PROBLEM REQUIREMENTS —
Reproduce the listing below precisely, leaving every line intact.

MATERIAL TO PROCESS —
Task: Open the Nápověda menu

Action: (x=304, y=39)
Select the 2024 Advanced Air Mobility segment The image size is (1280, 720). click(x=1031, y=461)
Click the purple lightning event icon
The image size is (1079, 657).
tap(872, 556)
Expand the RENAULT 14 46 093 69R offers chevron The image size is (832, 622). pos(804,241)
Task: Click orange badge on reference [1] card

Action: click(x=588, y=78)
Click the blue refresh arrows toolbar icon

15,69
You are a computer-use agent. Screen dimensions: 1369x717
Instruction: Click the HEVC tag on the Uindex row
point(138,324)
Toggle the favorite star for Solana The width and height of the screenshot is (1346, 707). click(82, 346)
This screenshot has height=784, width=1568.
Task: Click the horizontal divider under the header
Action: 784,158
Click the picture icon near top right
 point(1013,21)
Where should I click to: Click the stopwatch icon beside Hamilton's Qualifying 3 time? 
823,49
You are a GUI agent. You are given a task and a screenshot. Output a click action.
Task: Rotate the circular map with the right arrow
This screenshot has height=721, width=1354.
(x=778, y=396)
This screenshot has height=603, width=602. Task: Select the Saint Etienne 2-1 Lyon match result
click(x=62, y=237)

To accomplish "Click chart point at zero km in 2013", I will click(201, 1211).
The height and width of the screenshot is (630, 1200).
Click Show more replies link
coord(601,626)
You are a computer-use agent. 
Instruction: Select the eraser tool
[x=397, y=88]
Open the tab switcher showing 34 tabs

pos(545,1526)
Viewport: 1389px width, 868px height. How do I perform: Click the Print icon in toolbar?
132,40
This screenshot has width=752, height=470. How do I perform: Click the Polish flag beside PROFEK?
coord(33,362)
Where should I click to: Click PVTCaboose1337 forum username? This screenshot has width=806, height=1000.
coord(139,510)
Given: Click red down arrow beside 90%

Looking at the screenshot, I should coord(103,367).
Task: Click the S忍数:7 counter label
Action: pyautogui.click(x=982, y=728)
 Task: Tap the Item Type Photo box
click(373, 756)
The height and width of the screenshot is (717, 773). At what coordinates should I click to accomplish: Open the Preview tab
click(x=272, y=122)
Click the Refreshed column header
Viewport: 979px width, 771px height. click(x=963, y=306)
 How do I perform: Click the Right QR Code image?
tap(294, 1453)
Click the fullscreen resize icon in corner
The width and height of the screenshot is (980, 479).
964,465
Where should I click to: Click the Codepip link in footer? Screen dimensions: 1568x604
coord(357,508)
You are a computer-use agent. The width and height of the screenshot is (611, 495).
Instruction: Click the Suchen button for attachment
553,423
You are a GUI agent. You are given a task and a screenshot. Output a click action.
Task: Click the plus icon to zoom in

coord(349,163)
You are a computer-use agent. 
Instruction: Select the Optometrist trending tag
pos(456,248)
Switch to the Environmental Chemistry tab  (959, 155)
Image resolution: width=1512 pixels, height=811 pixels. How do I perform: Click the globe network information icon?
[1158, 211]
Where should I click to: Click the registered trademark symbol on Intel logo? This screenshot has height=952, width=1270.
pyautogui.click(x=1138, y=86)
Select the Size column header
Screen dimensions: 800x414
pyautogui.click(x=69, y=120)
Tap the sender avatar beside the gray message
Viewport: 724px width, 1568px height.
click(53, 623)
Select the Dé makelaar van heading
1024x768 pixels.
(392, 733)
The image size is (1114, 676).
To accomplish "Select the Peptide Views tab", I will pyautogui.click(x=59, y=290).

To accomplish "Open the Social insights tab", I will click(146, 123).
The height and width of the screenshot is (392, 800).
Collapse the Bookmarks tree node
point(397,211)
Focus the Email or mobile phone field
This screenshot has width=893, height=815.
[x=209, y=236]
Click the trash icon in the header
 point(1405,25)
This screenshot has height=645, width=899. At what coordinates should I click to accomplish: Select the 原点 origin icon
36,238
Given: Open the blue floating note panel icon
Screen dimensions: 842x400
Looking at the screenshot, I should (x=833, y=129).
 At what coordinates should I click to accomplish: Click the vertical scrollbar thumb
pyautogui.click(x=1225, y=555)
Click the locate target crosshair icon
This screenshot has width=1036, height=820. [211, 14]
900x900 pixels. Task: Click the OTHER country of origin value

THE COMPLETED TASK —
Task: Open the Nápověda menu

Action: (x=304, y=39)
Select the 2024 Advanced Air Mobility segment The image size is (1280, 720). click(x=1031, y=461)
Click the purple lightning event icon
The image size is (1079, 657).
tap(872, 556)
Expand the RENAULT 14 46 093 69R offers chevron The image size is (832, 622). pos(804,241)
Task: Click orange badge on reference [1] card

Action: click(x=588, y=78)
Click the blue refresh arrows toolbar icon

15,69
You are a computer-use agent. Screen dimensions: 1369x717
Instruction: Click the HEVC tag on the Uindex row
point(138,324)
Toggle the favorite star for Solana The width and height of the screenshot is (1346, 707). click(82, 346)
This screenshot has height=784, width=1568.
Task: Click the horizontal divider under the header
Action: 784,158
Click the picture icon near top right
 point(1013,21)
Where should I click to: Click the stopwatch icon beside Hamilton's Qualifying 3 time? 
823,49
You are a GUI agent. You are given a task and a screenshot. Output a click action.
Task: Rotate the circular map with the right arrow
This screenshot has height=721, width=1354.
(x=778, y=396)
This screenshot has height=603, width=602. Task: Select the Saint Etienne 2-1 Lyon match result
click(x=62, y=237)

To accomplish "Click chart point at zero km in 2013", I will click(201, 1211).
The height and width of the screenshot is (630, 1200).
Click Show more replies link
coord(601,626)
You are a computer-use agent. 
Instruction: Select the eraser tool
[x=397, y=88]
Open the tab switcher showing 34 tabs

pos(545,1526)
Viewport: 1389px width, 868px height. How do I perform: Click the Print icon in toolbar?
132,40
This screenshot has width=752, height=470. How do I perform: Click the Polish flag beside PROFEK?
coord(33,362)
Where should I click to: Click PVTCaboose1337 forum username? This screenshot has width=806, height=1000.
coord(139,510)
Given: Click red down arrow beside 90%

Looking at the screenshot, I should coord(103,367).
Task: Click the S忍数:7 counter label
Action: pyautogui.click(x=982, y=728)
 Task: Tap the Item Type Photo box
click(373, 756)
The height and width of the screenshot is (717, 773). At what coordinates should I click to accomplish: Open the Preview tab
click(x=272, y=122)
Click the Refreshed column header
Viewport: 979px width, 771px height. click(x=963, y=306)
 How do I perform: Click the Right QR Code image?
tap(294, 1453)
Click the fullscreen resize icon in corner
The width and height of the screenshot is (980, 479).
964,465
Where should I click to: Click the Codepip link in footer? Screen dimensions: 1568x604
coord(357,508)
You are a computer-use agent. The width and height of the screenshot is (611, 495).
Instruction: Click the Suchen button for attachment
553,423
You are a GUI agent. You are given a task and a screenshot. Output a click action.
Task: Click the plus icon to zoom in

coord(349,163)
You are a computer-use agent. 
Instruction: Select the Optometrist trending tag
pos(456,248)
Switch to the Environmental Chemistry tab  (959, 155)
Image resolution: width=1512 pixels, height=811 pixels. How do I perform: Click the globe network information icon?
[1158, 211]
Where should I click to: Click the registered trademark symbol on Intel logo? This screenshot has height=952, width=1270.
pyautogui.click(x=1138, y=86)
Select the Size column header
Screen dimensions: 800x414
pyautogui.click(x=69, y=120)
Tap the sender avatar beside the gray message
Viewport: 724px width, 1568px height.
click(53, 623)
Select the Dé makelaar van heading
1024x768 pixels.
(392, 733)
The image size is (1114, 676).
To accomplish "Select the Peptide Views tab", I will pyautogui.click(x=59, y=290).

To accomplish "Open the Social insights tab", I will click(146, 123).
The height and width of the screenshot is (392, 800).
Collapse the Bookmarks tree node
point(397,211)
Focus the Email or mobile phone field
This screenshot has width=893, height=815.
[x=209, y=236]
Click the trash icon in the header
 point(1405,25)
This screenshot has height=645, width=899. At what coordinates should I click to accomplish: Select the 原点 origin icon
36,238
Given: Open the blue floating note panel icon
Screen dimensions: 842x400
Looking at the screenshot, I should (x=833, y=129).
 At what coordinates should I click to accomplish: Click the vertical scrollbar thumb
pyautogui.click(x=1225, y=555)
Click the locate target crosshair icon
This screenshot has width=1036, height=820. [211, 14]
900x900 pixels. Task: Click the OTHER country of origin value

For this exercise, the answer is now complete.